**Work task**: Write out all of the records precisely. Skip anything that is a picture.

┄┄┄┄┄┄┄┄┄┄

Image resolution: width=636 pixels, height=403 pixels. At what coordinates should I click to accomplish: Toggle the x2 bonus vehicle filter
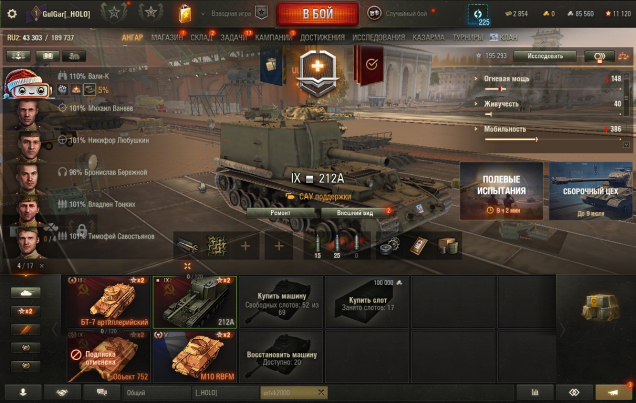point(26,311)
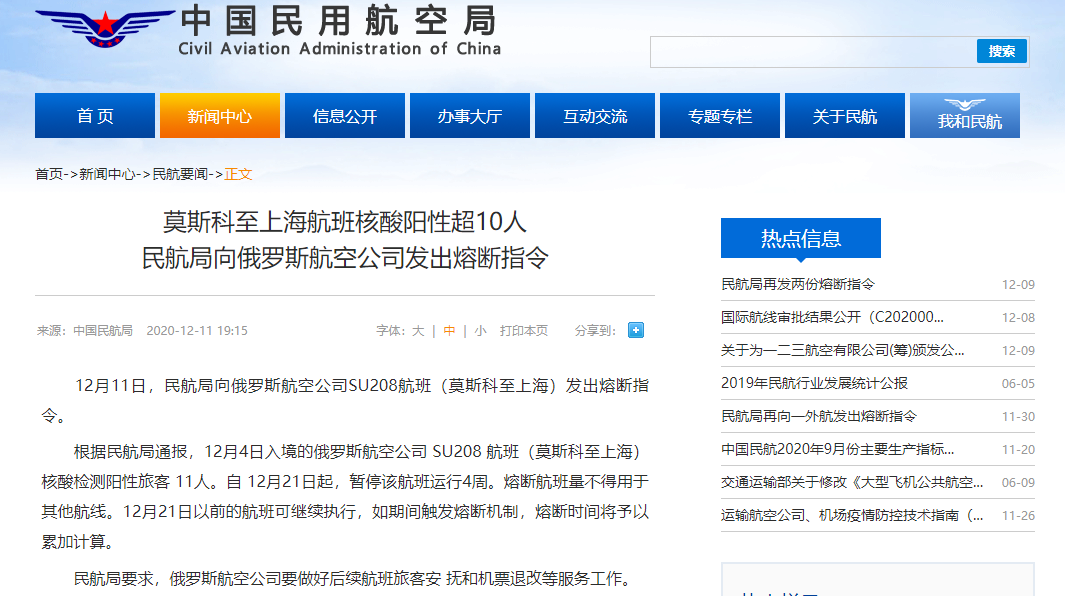Open the 关于民航 section
This screenshot has width=1065, height=596.
click(844, 115)
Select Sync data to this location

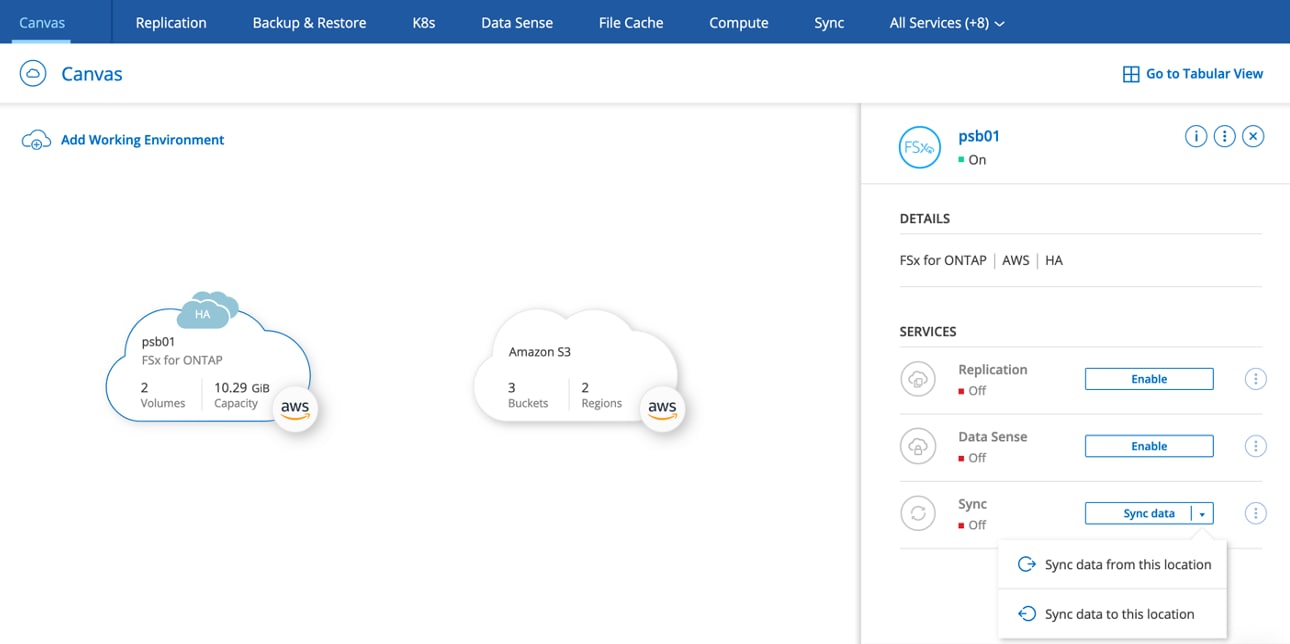(1119, 614)
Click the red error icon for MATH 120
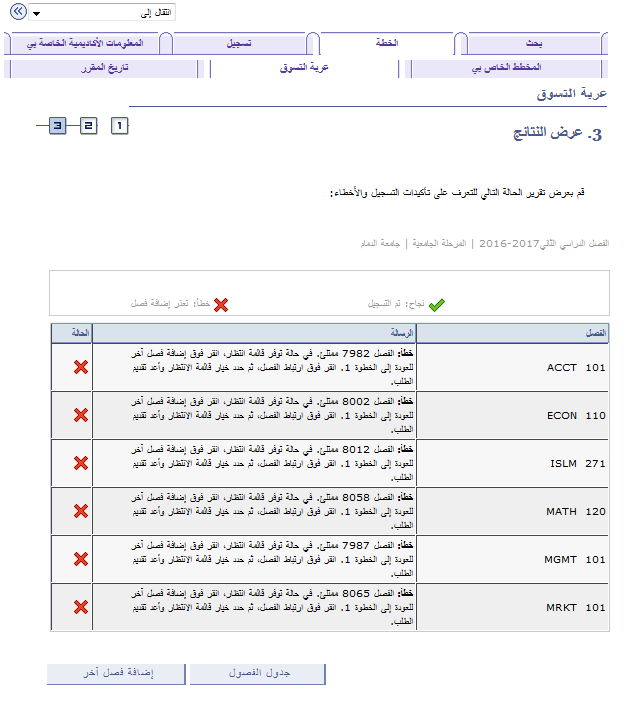The height and width of the screenshot is (714, 632). 81,511
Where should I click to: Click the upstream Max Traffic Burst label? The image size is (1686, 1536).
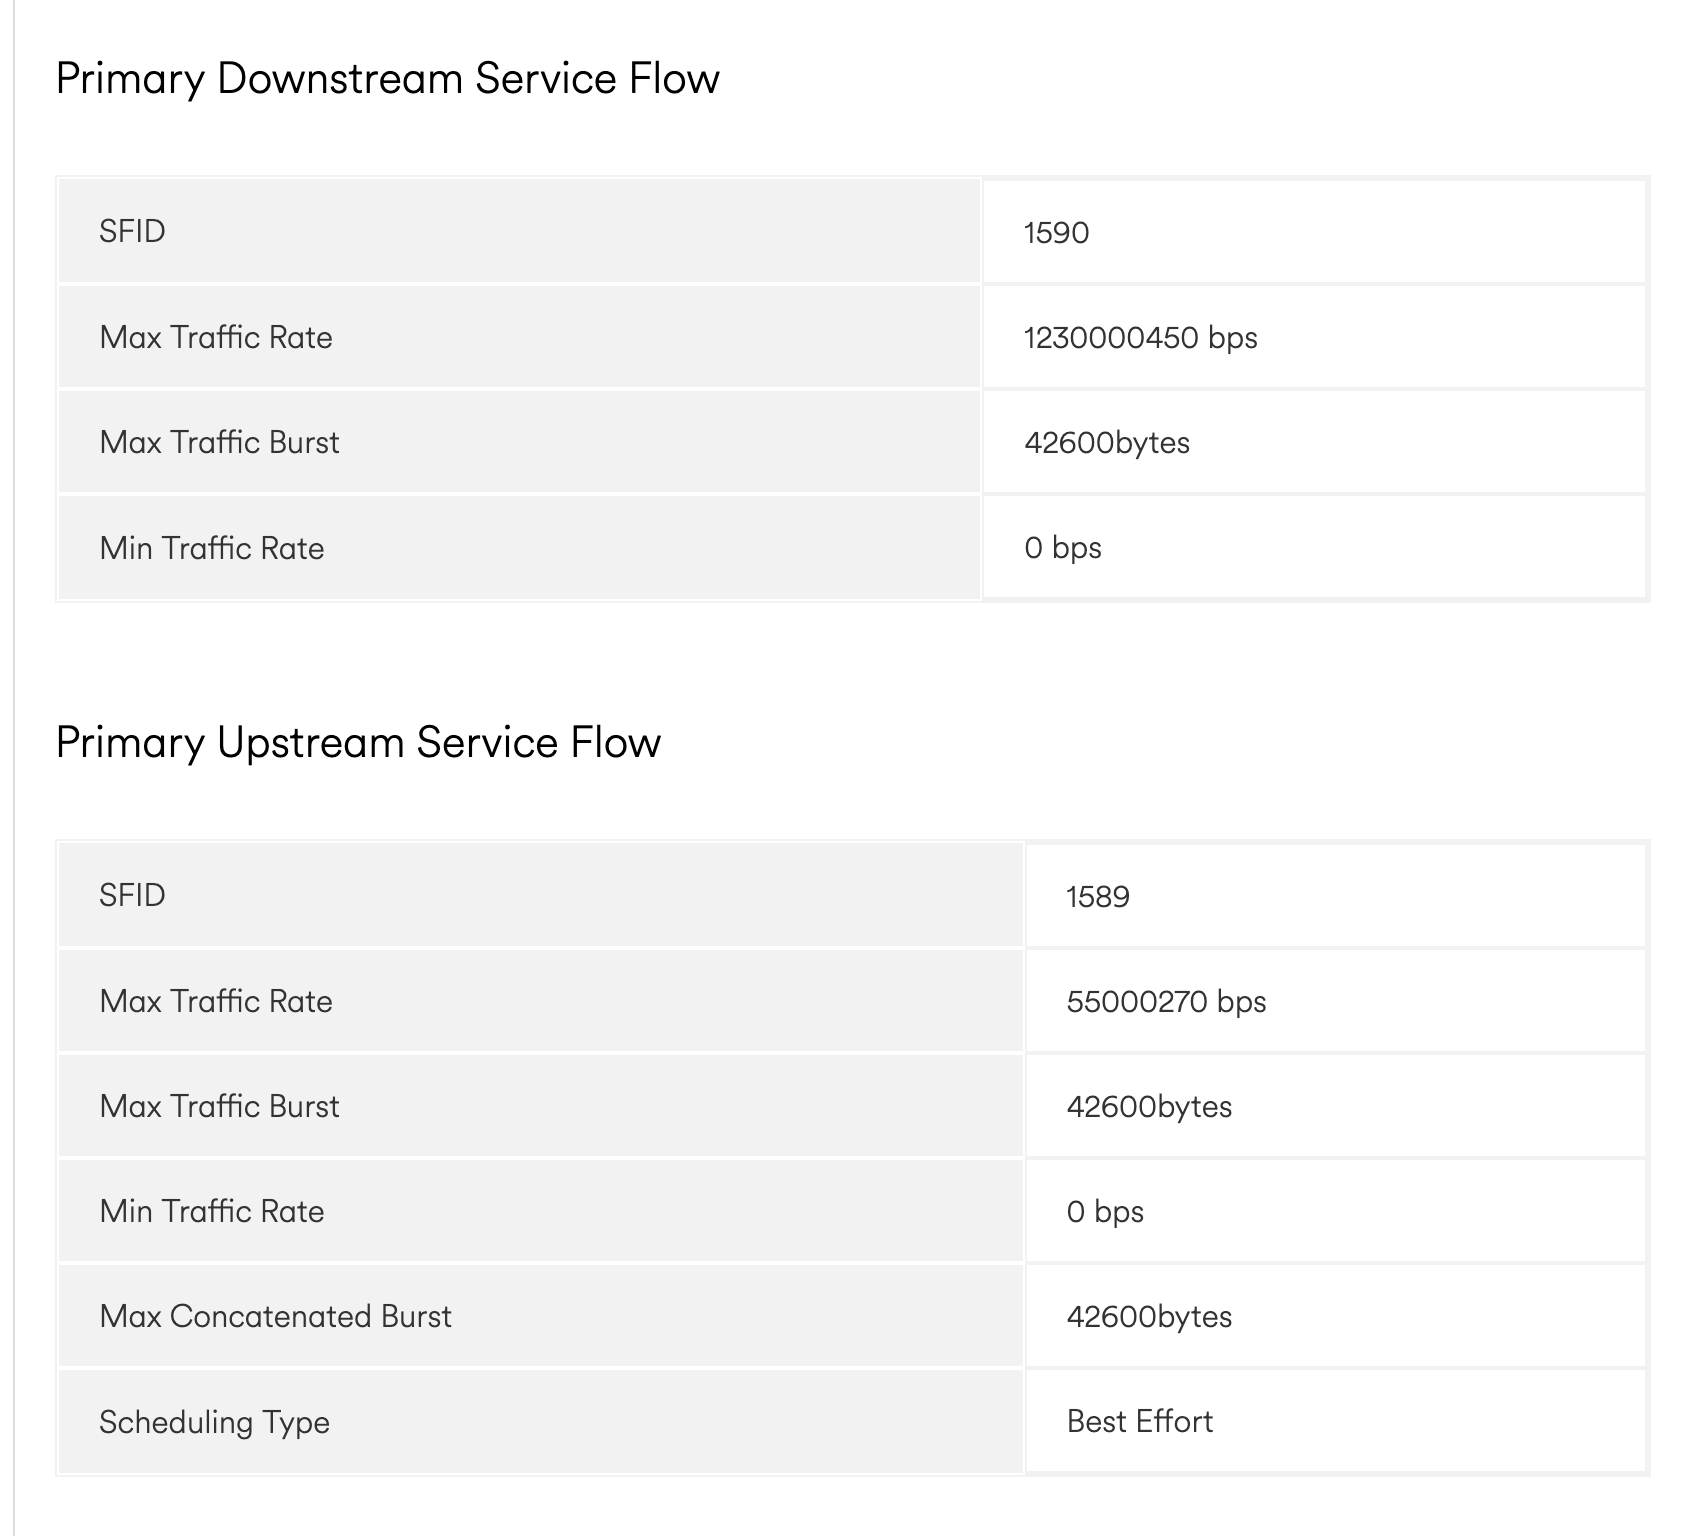coord(219,1106)
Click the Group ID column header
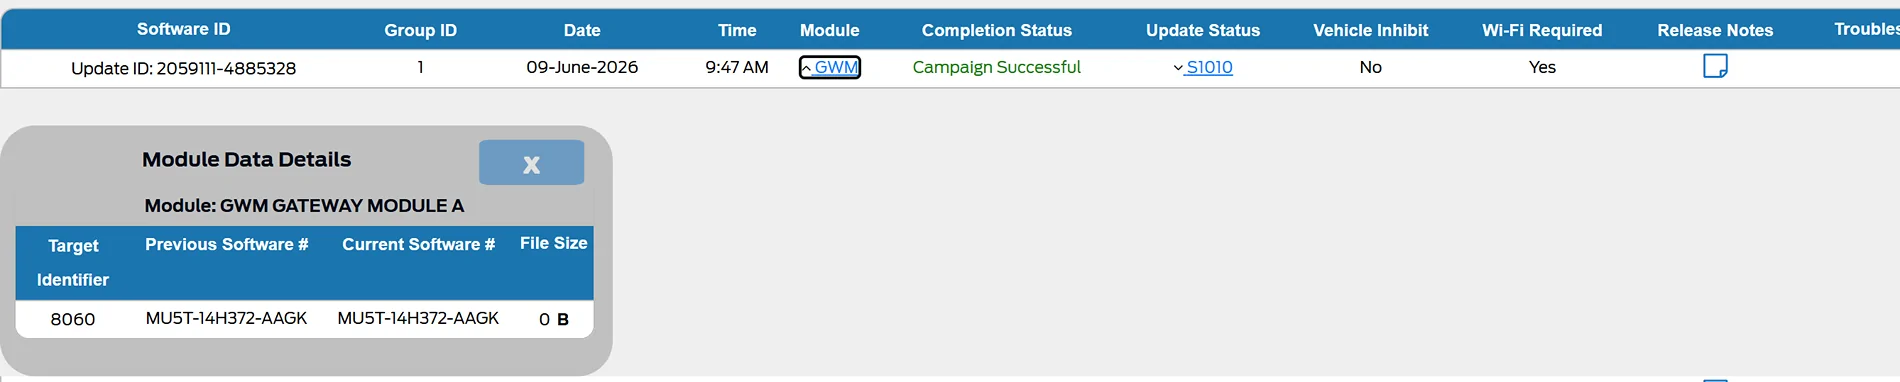 [x=421, y=30]
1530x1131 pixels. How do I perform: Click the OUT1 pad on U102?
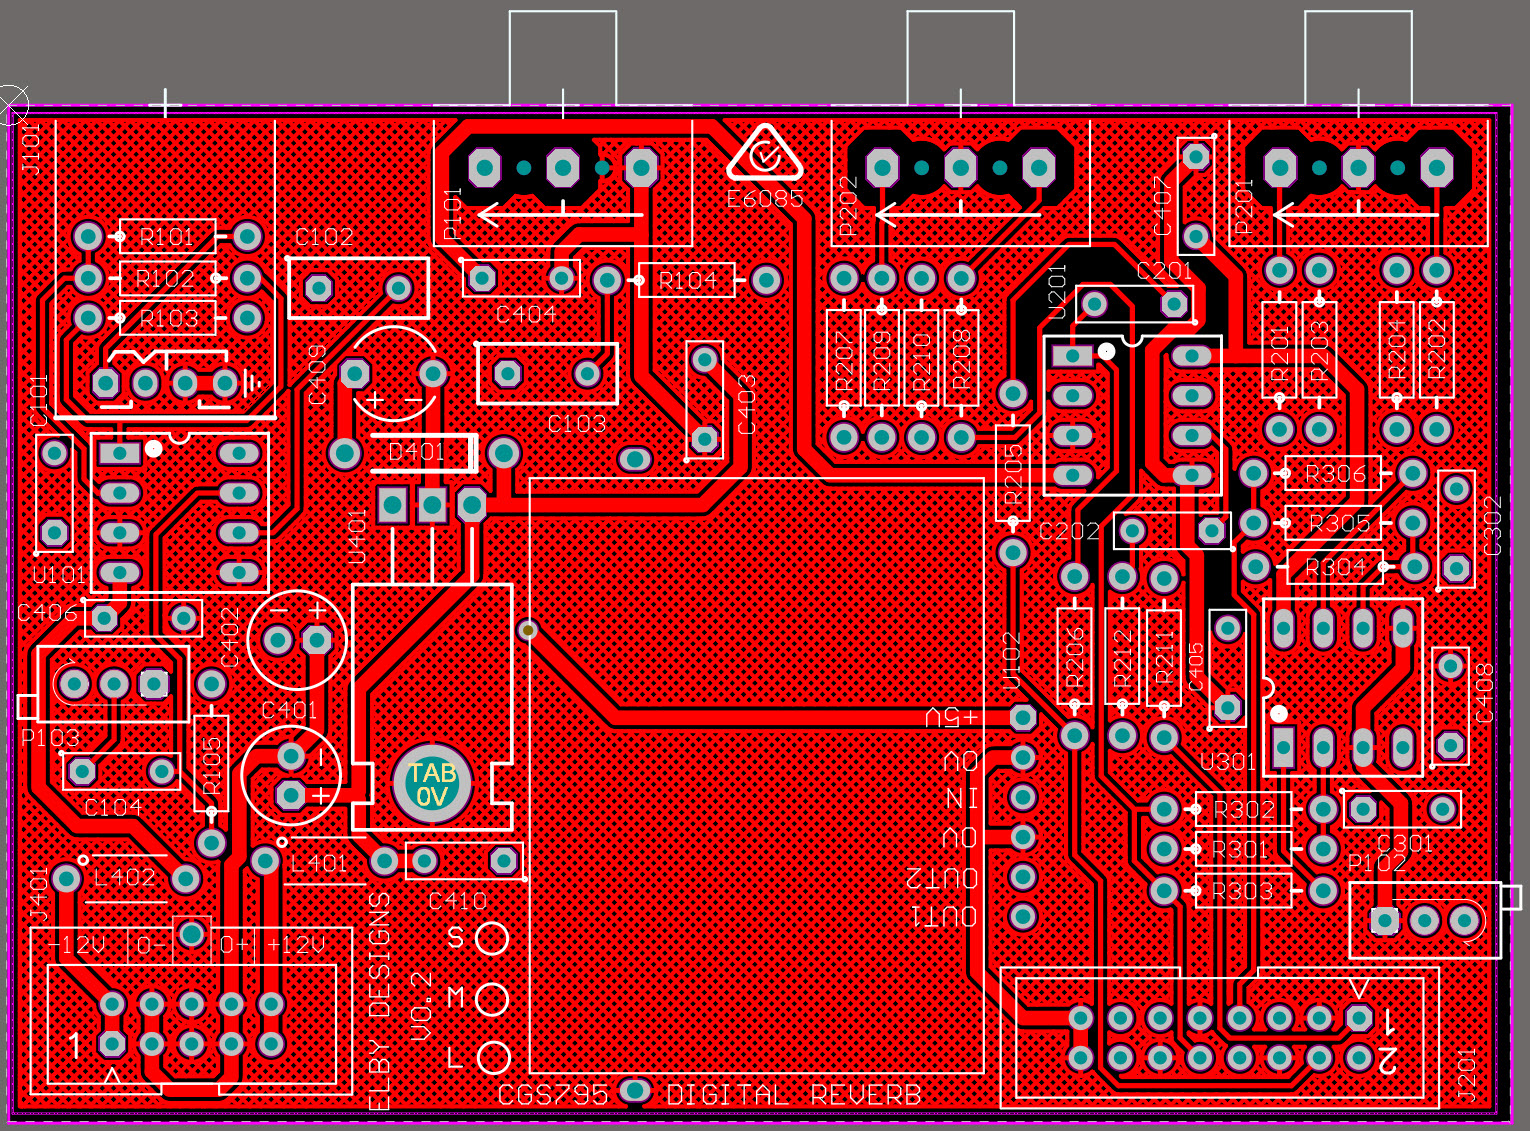click(1022, 915)
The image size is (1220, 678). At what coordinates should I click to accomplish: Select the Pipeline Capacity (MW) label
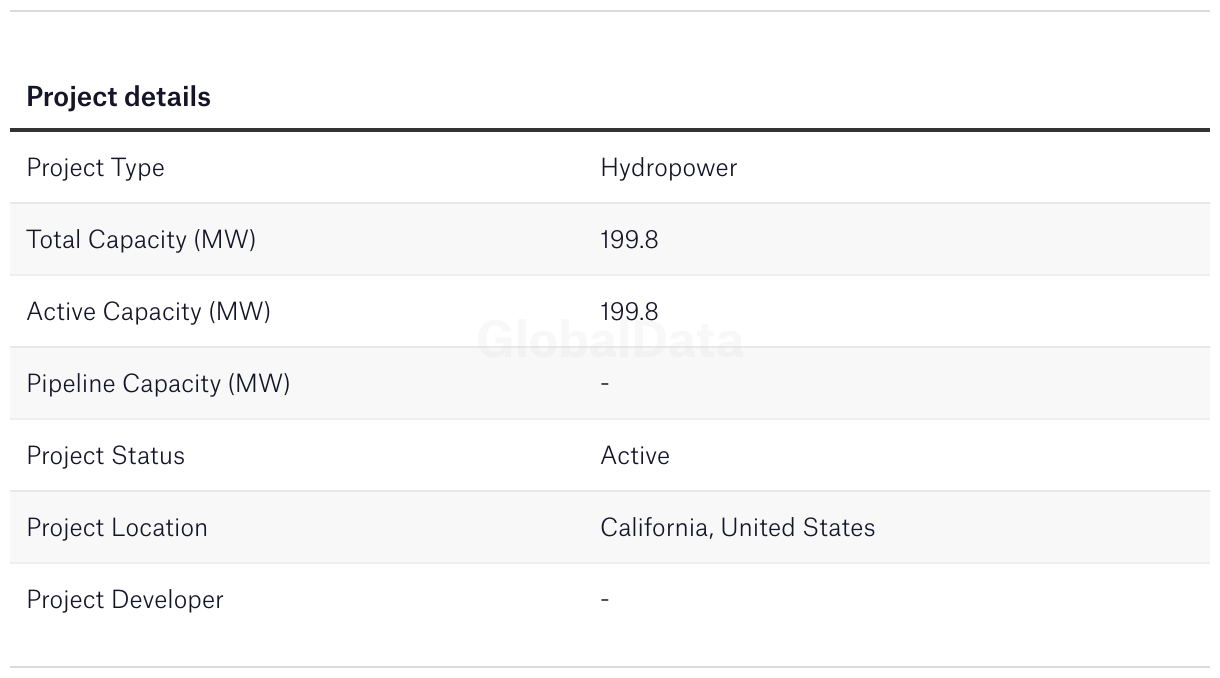tap(158, 384)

┄┄┄┄┄┄┄┄┄┄

**Finished task**:
Image resolution: width=636 pixels, height=403 pixels. At what coordinates should I click to accomplish: Toggle the x2 bonus vehicle filter
point(26,311)
Open the 关于民航 section
This screenshot has width=1065, height=596.
click(844, 115)
Select Sync data to this location

(1119, 614)
Click the red error icon for MATH 120
The height and width of the screenshot is (714, 632). 81,511
Where should I click to: Click the upstream Max Traffic Burst label? The image size is (1686, 1536).
coord(219,1106)
Click the Group ID column header
 [x=421, y=30]
1530x1131 pixels. How do I perform: Click the OUT1 pad on U102?
click(1022, 915)
The image size is (1220, 678). At what coordinates should I click to accomplish: Select the Pipeline Capacity (MW) label
tap(158, 384)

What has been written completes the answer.